# Exercise directions:
The records follow. Transcribe only the lines from the line containing "Click the notification bell icon" through the end, both ends included, and leave out the pictures.

# Given information:
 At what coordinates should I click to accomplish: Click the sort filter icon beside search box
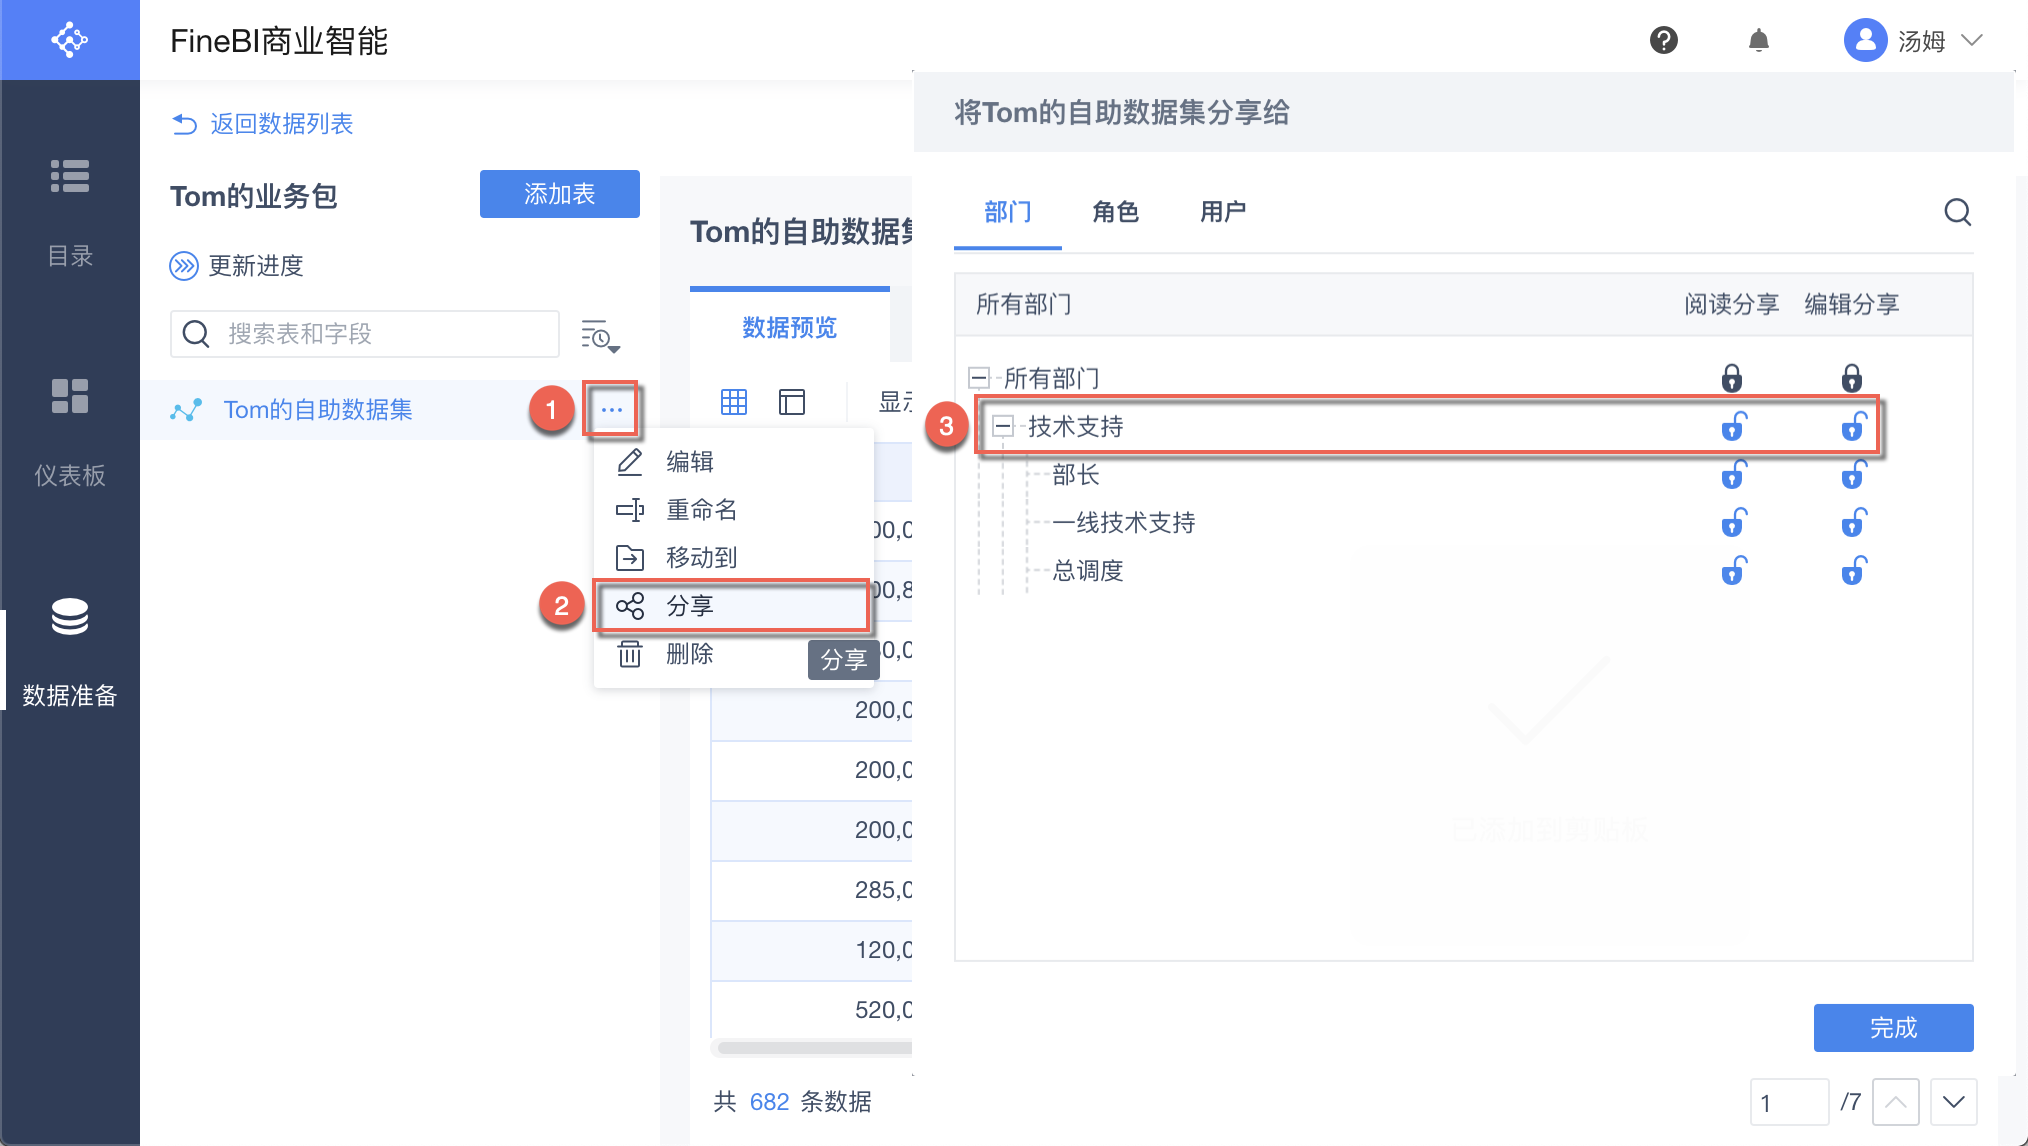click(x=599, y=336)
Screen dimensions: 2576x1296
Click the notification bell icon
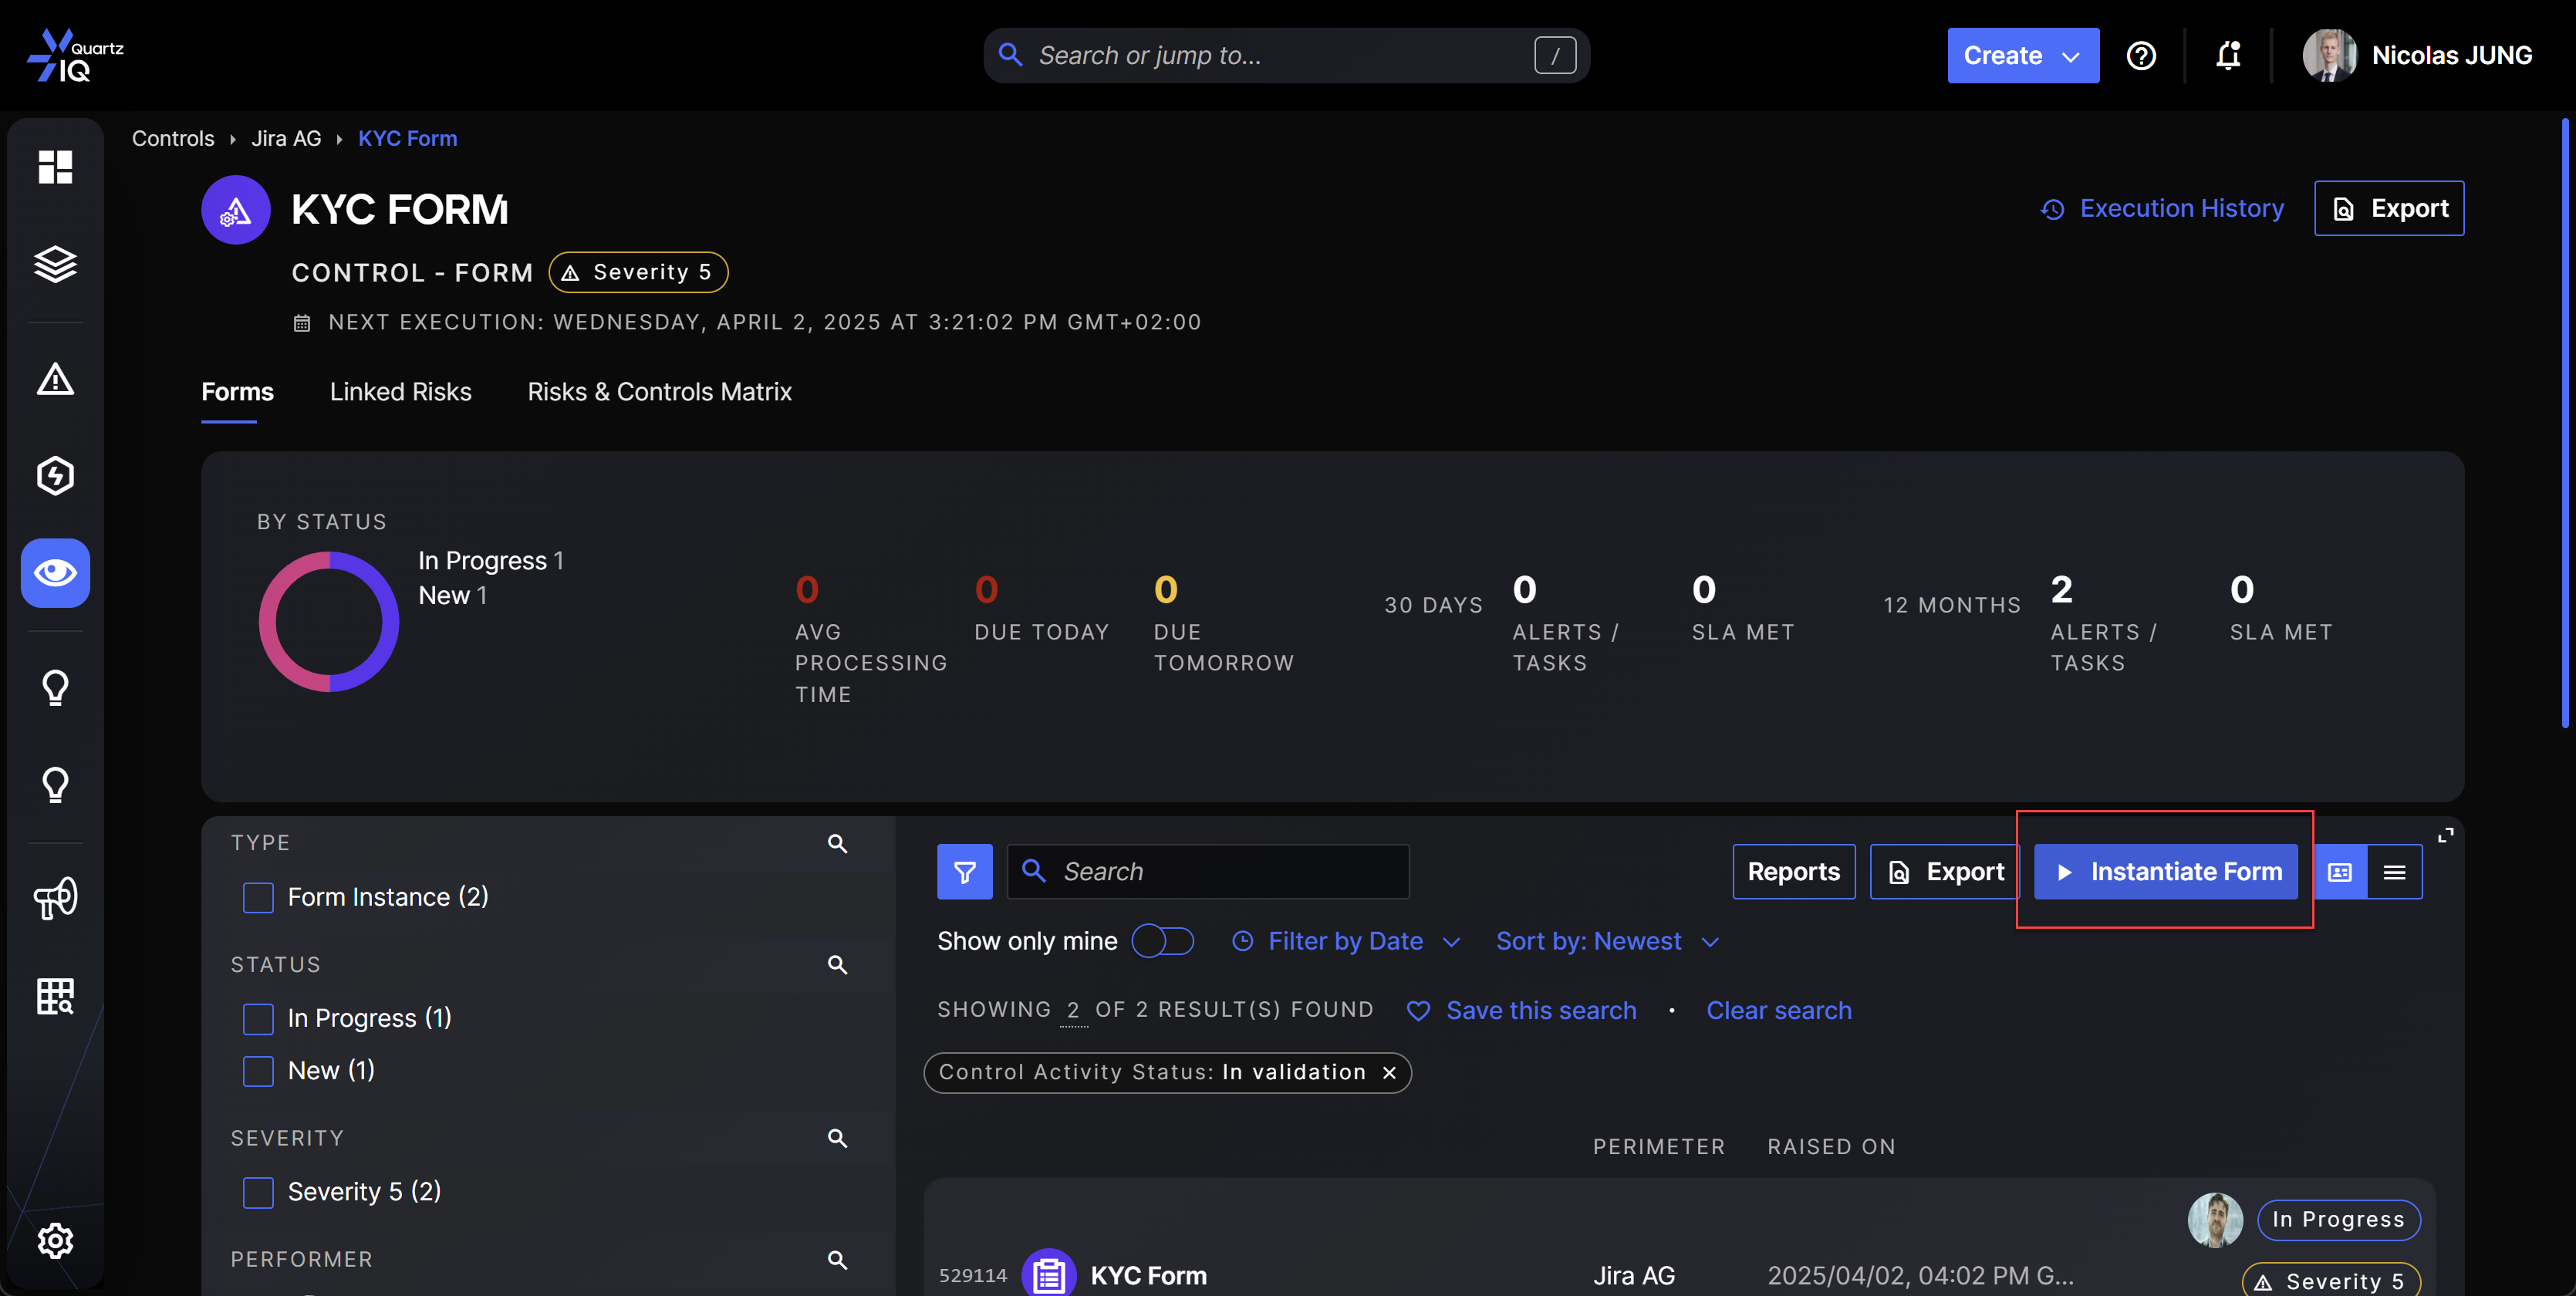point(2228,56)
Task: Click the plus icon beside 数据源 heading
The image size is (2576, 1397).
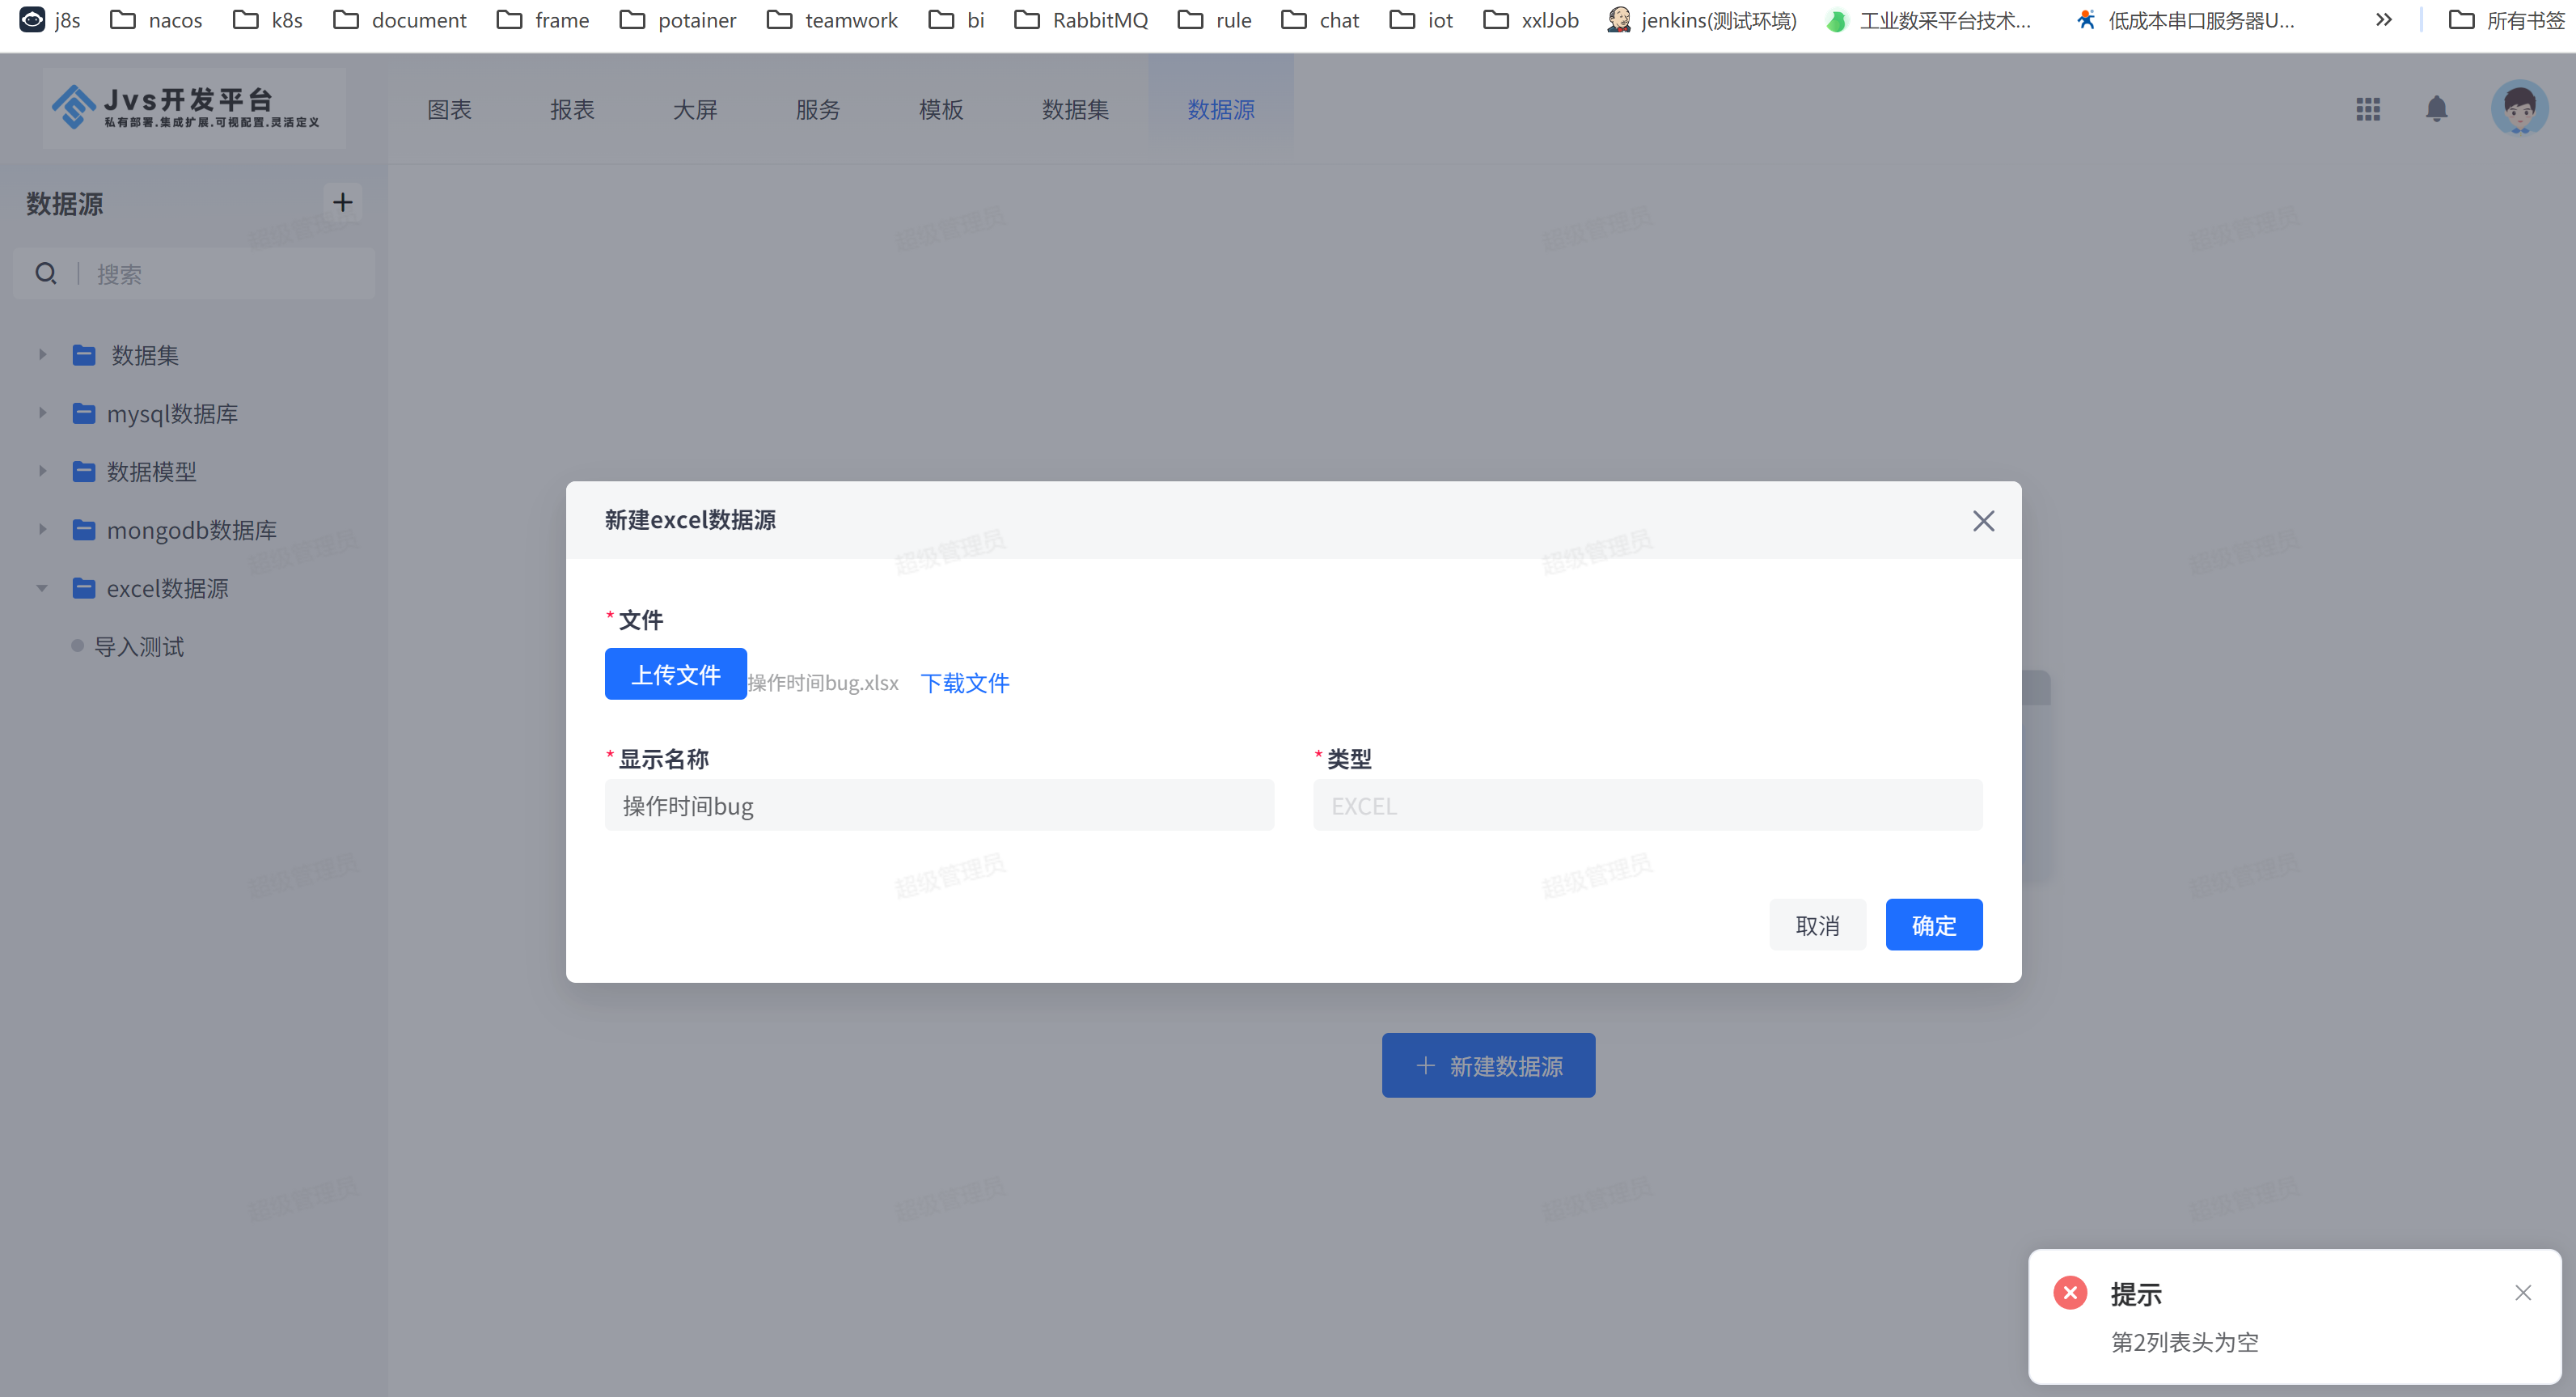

# Exercise response:
Click the notification bell icon
point(2228,56)
Task: Click the plus icon beside 数据源 heading
The image size is (2576, 1397).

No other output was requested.